The most important thing is to avoid becoming dehydrated. Ensure you drink sufficient amounts of fluid to replace the fluids and salts that you lose through bowel motions and vomiting. Your urine will indicate if you need more fluid. If you have small amounts of concentrated urine, you need to drink more. Keep drinking small amounts often. If you do not drink, you can become very unwell quite quickly, especially in a hot climate. Stick to a bland diet as you recover. You can use a rehydrating solution to replace lost minerals and salts.

Description: Most cases of traveler’s diarrhea resolve within one to three days without medical treatment.

Most cases of traveler’s diarrhea resolve within one to three days without medical treatment.

Most experts agree if you are going to areas where modern medical care is not readily available, you should carry antibiotics and anti-motility medications for self-treatment of traveler’s diarrhea.

Anti-motility medications don’t cure diarrhea but decrease the frequency and urgency of needing to use the bathroom allowing more fluid to be absorbed between bowel movements. Antibiotics can be taken at the onset of diarrhea to reduce the number of days you have it.

Follow your doctor’s advice. The recommended use of an anti-motility medication and antibiotics depends on a number of factors such as your destination, age, allergies and whether you have any other medical conditions or take any other medications which may preclude their use.
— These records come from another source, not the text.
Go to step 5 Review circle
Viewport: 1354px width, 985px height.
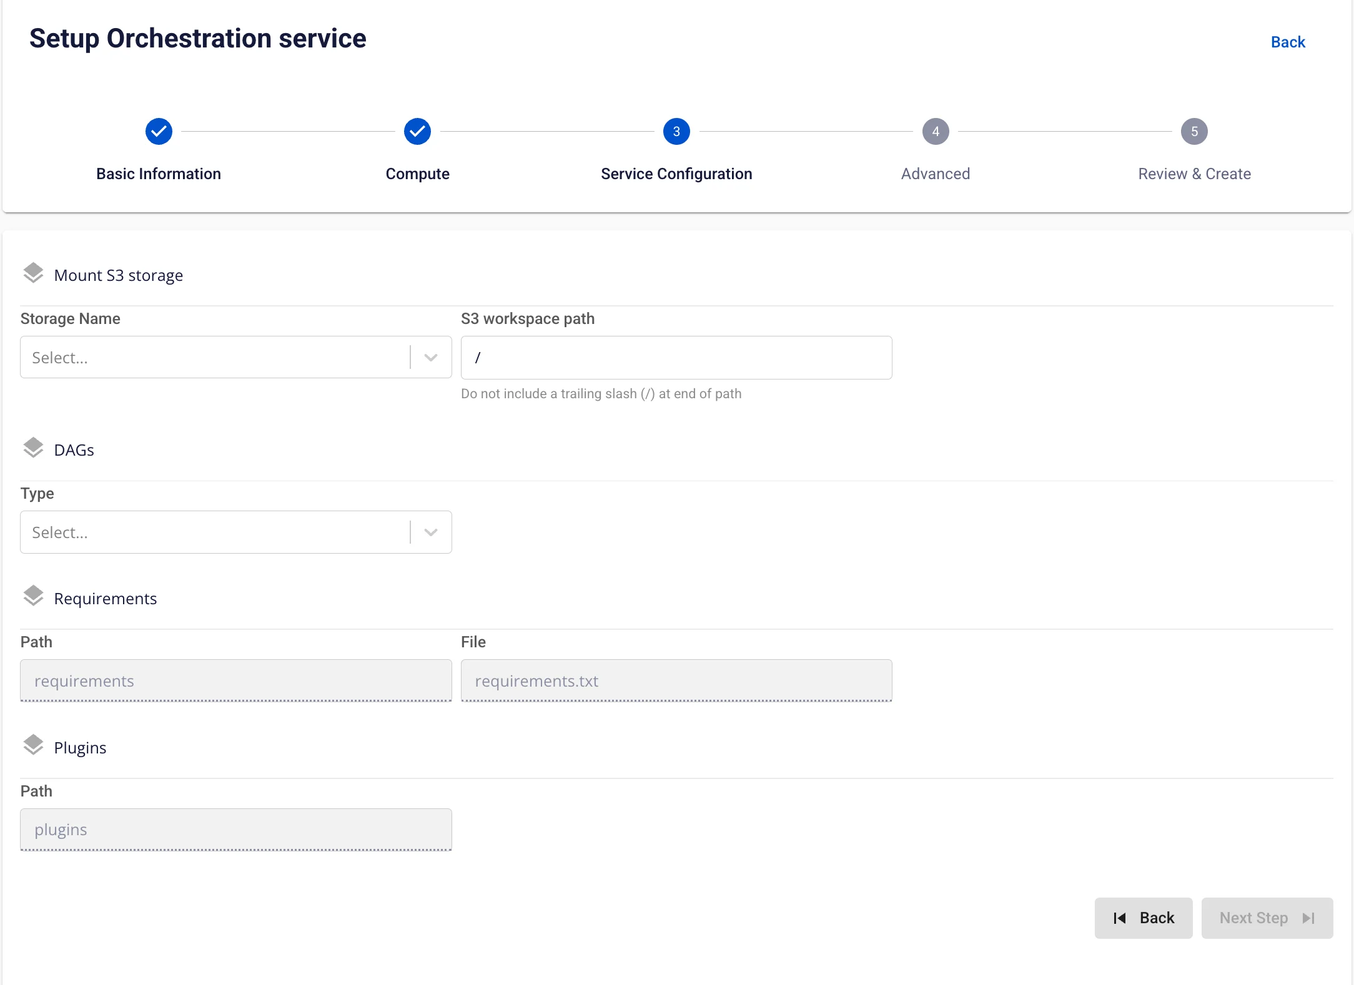(1194, 132)
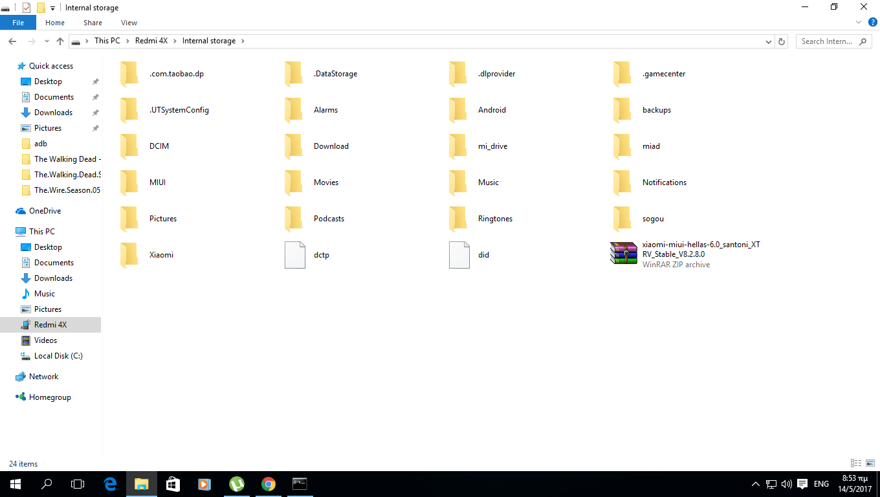The height and width of the screenshot is (497, 880).
Task: Expand the ribbon using the chevron
Action: coord(859,23)
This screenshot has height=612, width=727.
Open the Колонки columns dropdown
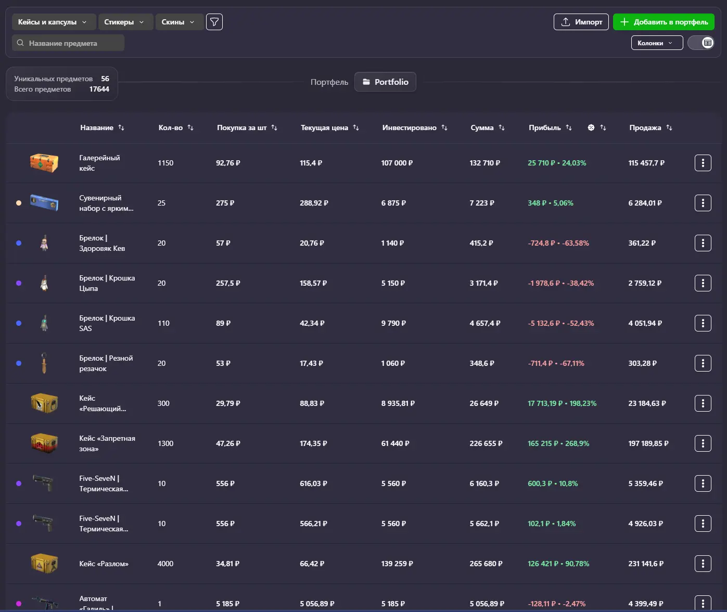[x=656, y=43]
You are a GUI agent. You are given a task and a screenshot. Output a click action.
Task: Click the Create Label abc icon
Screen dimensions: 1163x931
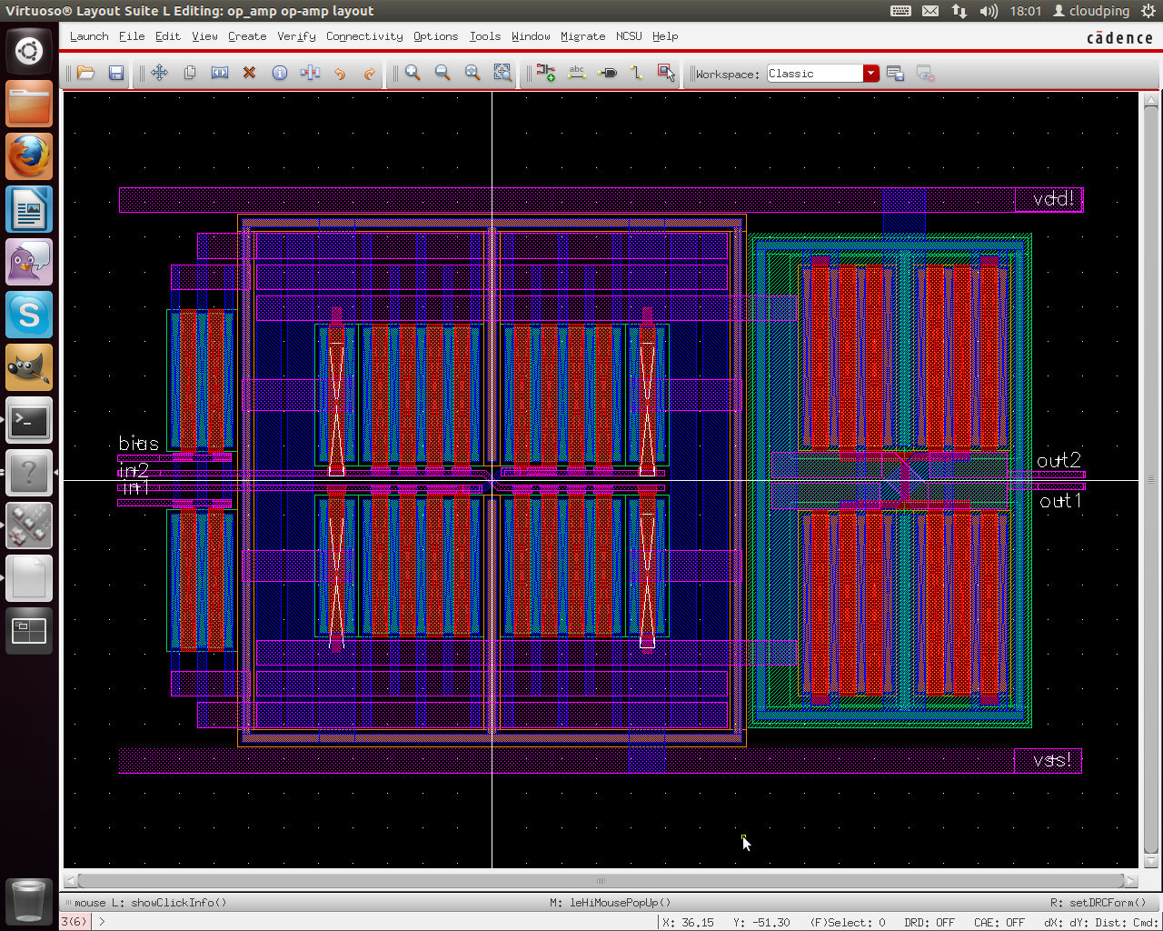tap(577, 73)
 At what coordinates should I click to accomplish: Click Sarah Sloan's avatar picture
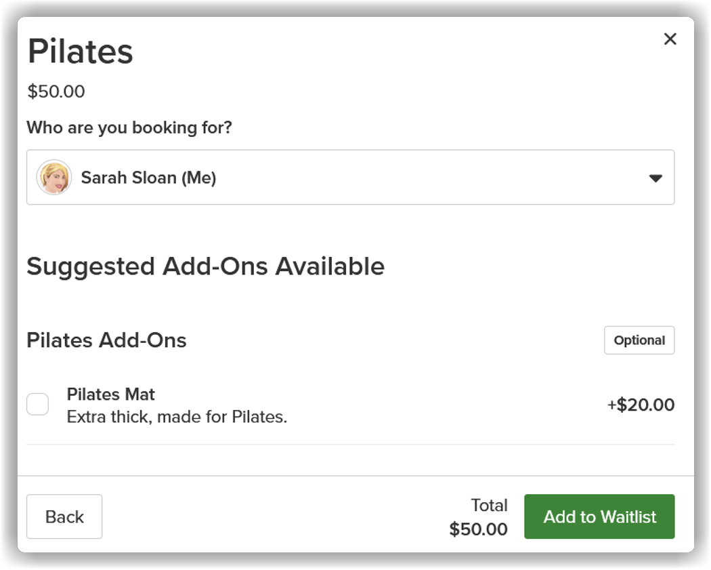[54, 177]
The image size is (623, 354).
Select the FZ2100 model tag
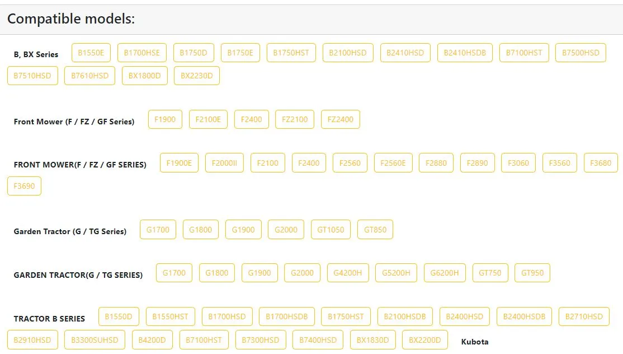295,119
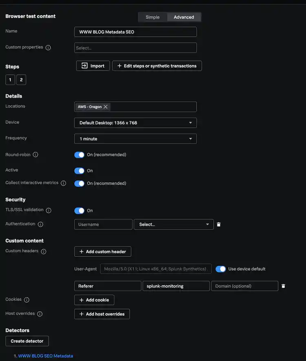Switch to the Simple tab
Image resolution: width=306 pixels, height=361 pixels.
(x=153, y=17)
See a doctor if diarrhea doesn’t subside or you have a fever, blood or mucus in your stools or signs of dehydration.

Malaria

Malaria is caused by an infection with a mosquito-borne parasite that is able to infect red blood cells.

When an infected mosquito bites, the parasites travel to the liver where they develop over a period of approximately a week before emerging in the blood to cause symptoms.

Classic symptoms of malaria include fever and a flu-like illness especially with chills, headache, muscle aches or abdominal pain. Sometimes vomiting or diarrhea may occur. There may be anemia and jaundice (yellowing of the skin and whites of the eyes). But symptoms can vary.

Description: Malaria is caused by an infection with a mosquito-borne parasite that is able to infect red blood cells.

Malaria is caused by an infection with a mosquito-borne parasite that is able to infect red blood cells.

What you can do

If you are travelling to a malarial zone, you should be taking appropriate medications. There are four drugs of choice. The medication your travel doctor recommends will depend on many factors including the area you visit, the risk of exposure to malaria-carrying mosquitoes, side effects of medication and your medical history.

Anti-malarial medications do not prevent you from being infected but they kill the malaria parasites during their developmental stage, reducing your risk of becoming very ill.

Seek medical help immediately if malaria is suspected, as without treatment the disease can rapidly become very serious or even fatal.

If you are travelling to isolated areas without access to medical care, your travel doctor may recommend you carry a treatment dose of medication for use if symptoms occur.